One of the things we loved the most about the training we attended was the panel towards the end where we were introduced to adopted parents, adoptees and birthmothers who had placed their children for adoption. We really enjoyed hearing all of the stories and experiences, but what we got the most out of was the stories we heard from the birth mothers and their experience.

Before going to this training, one of the things that we had conversations about was the subject of open vs closed adoptions. We had talked with our friends that have adopted, and got a wide variety of feedback about their personal experiences. At first, the term “open adoption” seemed a bit daunting, and it was hard for us to visualize what that would look like. Based on our research, personal experience, and the guidance from others, we felt that a semi open adoption was something that we were interested in. Throughout the weekend, we felt our hearts be moved so deeply for the birthmoms that we met. We felt a confirmation in our hearts that having the option to contact the birth mom, and keep her or her family updated on the life of our child, is not only something that we are open to, but something that we are excited for. It is easy to get caught up in differences and worries. It is easy to worry about the things that make an open adoption sound scary. We have learned that although we may be very different in many ways, there is one thing that is the same. We both love this child. We both will make life changing sacrifices for this child. We both will see The Lord in new and amazing ways through the gift of adoption. We both are different pieces of the puzzle of who our child is, and we would not be complete without each other.

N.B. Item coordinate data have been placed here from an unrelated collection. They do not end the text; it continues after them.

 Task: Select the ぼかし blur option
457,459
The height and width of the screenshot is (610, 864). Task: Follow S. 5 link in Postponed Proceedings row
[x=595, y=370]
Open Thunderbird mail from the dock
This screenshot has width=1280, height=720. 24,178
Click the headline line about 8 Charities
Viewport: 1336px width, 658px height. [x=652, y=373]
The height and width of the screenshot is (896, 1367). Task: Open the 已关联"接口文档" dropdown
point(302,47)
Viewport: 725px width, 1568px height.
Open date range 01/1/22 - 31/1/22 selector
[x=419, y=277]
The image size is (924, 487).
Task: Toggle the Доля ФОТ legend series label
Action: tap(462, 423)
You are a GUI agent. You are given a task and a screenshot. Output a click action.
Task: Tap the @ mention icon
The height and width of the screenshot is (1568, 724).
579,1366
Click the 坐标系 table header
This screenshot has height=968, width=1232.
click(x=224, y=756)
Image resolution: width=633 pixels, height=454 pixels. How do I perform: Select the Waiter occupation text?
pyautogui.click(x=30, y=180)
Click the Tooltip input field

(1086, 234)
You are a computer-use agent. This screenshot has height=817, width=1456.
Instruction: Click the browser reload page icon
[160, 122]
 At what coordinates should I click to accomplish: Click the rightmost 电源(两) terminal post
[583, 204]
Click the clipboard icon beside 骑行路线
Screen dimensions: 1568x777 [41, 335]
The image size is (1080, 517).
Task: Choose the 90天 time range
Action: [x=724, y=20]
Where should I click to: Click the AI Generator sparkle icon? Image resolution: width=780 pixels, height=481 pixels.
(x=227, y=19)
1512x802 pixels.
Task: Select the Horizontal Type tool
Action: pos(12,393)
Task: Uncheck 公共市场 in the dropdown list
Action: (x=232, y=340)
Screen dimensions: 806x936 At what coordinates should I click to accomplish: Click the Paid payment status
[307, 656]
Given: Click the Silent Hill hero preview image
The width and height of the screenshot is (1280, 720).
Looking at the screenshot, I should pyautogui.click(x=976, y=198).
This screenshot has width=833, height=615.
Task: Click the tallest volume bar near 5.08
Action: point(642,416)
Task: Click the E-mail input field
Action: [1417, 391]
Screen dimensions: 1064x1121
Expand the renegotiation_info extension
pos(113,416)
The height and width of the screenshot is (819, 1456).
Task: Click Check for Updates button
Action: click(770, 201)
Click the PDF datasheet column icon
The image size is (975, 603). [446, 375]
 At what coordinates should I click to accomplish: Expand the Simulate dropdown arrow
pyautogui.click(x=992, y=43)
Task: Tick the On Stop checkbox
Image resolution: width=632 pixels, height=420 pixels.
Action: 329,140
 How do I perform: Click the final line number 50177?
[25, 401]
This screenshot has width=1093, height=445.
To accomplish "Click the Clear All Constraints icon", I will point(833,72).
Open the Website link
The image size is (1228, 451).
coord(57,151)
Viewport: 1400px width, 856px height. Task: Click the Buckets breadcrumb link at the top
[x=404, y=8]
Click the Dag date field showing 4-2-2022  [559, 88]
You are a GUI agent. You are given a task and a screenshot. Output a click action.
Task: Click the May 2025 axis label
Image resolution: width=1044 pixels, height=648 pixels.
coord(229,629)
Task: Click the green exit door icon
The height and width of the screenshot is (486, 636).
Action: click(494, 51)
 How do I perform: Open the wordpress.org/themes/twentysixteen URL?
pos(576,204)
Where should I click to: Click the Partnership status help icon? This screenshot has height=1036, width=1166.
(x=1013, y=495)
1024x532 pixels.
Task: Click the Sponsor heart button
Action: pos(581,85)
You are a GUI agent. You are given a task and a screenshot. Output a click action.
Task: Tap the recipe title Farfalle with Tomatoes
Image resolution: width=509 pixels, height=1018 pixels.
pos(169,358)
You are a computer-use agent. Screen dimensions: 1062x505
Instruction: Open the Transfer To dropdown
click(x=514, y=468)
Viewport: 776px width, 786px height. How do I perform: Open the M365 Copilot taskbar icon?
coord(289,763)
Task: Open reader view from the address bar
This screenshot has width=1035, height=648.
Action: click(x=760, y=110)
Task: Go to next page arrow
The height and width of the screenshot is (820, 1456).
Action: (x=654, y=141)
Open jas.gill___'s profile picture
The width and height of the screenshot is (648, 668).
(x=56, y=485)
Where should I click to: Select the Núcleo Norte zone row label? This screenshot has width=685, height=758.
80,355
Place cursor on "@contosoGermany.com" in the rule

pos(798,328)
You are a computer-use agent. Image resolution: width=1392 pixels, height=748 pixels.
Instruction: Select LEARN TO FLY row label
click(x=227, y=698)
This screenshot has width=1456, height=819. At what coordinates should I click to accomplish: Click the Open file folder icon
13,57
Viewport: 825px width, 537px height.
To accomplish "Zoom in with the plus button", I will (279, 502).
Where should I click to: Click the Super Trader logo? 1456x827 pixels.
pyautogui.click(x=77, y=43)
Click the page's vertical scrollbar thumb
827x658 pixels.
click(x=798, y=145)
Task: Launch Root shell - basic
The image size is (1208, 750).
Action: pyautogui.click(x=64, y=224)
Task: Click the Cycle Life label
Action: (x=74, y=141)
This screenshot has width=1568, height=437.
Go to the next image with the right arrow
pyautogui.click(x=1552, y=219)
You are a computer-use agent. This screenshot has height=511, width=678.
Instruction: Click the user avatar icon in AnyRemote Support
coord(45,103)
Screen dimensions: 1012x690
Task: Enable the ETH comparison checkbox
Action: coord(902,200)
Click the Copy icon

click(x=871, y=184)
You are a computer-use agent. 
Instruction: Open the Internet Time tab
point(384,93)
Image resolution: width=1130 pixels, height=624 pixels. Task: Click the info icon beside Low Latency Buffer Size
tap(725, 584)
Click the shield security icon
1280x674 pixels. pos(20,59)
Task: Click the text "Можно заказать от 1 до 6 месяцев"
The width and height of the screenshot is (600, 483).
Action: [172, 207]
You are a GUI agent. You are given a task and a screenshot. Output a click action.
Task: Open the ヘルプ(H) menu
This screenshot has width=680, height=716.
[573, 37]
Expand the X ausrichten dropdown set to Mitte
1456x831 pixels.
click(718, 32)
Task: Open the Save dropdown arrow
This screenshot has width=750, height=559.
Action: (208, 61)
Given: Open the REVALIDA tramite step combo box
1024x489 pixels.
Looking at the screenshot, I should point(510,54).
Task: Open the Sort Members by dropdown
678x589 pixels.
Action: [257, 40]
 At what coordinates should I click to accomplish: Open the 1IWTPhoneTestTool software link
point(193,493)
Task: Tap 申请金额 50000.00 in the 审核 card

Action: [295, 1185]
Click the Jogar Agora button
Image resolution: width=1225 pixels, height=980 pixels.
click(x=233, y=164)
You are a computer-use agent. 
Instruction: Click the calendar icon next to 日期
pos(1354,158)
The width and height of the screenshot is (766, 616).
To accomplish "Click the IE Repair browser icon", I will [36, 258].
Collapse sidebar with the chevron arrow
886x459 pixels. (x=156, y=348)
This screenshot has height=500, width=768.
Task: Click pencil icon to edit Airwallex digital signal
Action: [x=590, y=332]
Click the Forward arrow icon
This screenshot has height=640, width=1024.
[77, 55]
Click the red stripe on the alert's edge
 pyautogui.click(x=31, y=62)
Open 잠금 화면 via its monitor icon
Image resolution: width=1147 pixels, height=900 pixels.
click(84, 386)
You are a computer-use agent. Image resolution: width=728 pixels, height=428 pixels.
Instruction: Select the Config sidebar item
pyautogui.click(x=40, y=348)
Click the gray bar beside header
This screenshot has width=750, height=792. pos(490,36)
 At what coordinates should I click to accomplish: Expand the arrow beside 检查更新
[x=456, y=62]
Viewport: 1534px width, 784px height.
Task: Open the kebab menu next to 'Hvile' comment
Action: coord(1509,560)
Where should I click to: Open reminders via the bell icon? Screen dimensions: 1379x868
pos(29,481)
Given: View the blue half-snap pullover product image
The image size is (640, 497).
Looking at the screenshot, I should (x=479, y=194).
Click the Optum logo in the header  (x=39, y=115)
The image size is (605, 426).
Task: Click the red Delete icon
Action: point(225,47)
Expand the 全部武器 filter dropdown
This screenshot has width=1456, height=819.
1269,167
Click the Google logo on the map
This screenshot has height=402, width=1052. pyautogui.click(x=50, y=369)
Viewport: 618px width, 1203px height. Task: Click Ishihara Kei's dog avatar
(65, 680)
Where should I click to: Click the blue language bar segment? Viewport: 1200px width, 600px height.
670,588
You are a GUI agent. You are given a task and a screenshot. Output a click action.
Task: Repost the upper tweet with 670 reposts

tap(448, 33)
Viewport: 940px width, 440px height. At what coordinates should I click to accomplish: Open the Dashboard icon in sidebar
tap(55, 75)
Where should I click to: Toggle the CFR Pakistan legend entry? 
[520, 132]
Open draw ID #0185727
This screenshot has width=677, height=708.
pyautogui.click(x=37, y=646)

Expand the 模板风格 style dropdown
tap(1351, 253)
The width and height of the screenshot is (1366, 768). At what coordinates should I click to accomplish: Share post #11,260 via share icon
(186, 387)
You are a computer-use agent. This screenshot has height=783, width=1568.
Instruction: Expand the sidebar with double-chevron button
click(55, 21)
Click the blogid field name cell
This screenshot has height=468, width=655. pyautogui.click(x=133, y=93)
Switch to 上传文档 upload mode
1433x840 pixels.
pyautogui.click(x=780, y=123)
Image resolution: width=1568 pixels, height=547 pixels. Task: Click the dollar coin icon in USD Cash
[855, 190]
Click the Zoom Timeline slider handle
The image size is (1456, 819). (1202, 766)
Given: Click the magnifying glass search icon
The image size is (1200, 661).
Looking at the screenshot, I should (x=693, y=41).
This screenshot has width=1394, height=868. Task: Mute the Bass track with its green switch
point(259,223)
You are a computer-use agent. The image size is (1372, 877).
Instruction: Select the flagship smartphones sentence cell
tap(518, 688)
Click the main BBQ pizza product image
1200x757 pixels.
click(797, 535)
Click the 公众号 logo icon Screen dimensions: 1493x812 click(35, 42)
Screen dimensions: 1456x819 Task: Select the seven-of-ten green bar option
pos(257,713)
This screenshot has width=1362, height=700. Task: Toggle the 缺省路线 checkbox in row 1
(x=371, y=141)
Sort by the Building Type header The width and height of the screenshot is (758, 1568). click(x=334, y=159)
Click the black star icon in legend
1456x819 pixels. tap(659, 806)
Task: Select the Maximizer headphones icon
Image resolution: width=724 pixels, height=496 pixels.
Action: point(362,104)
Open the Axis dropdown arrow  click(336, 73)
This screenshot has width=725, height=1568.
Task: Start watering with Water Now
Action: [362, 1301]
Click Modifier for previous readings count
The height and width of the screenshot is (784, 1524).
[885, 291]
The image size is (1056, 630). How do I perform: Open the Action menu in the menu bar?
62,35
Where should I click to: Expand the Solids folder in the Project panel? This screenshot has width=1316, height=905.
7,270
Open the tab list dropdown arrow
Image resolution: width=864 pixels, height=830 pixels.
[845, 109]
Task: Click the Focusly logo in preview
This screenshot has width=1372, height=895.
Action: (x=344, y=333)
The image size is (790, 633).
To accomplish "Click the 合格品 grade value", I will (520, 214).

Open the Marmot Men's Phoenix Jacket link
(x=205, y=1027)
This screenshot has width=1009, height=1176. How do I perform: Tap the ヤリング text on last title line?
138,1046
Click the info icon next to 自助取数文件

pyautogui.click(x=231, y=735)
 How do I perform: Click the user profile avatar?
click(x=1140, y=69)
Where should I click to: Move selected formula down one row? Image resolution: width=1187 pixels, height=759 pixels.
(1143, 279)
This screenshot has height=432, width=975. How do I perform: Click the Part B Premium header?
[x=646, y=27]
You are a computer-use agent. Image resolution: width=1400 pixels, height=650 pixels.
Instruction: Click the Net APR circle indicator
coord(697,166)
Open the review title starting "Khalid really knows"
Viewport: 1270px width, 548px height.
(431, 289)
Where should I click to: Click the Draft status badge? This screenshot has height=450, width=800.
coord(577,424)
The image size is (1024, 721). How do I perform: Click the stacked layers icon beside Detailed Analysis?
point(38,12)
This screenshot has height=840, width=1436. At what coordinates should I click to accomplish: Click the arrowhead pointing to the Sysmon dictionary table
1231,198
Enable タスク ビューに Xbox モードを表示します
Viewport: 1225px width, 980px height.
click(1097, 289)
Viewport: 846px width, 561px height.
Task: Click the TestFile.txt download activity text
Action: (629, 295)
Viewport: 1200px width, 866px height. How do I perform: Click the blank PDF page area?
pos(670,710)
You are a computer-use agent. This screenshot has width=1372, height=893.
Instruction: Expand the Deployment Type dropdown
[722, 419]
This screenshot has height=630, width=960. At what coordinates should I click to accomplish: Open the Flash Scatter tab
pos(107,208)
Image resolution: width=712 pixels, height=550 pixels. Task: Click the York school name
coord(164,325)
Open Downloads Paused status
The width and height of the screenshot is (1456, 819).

Birth mothers make a huge sacrifice when they decide to place their child for adoption, sometimes they decide on their own, sometimes the birth father or their parents are involved in their decision. Regardless of what moved them to make that decision, there is still grief, there is a loss and there is the need for healing. One of the things we loved the most about our agency is the fact that they continue to offer support and counseling to the birth families as well, as some agencies kind of just match and then it is the end of the story. They are often forgotten or just seen as a means to an end to a family who is adopting and then they are just left to deal with it on their own. We talked at length with the case worker during our consultation about the process of healing and what that looks like for them, which is why they encourage that even if a closed adoption is what the birth mom wants to still write letter and maybe send pictures to the agency as they have seen before that in some cases they will come or contact them just wanting to know how the child is doing and this also helps them heal and be reassured that they made the right choice.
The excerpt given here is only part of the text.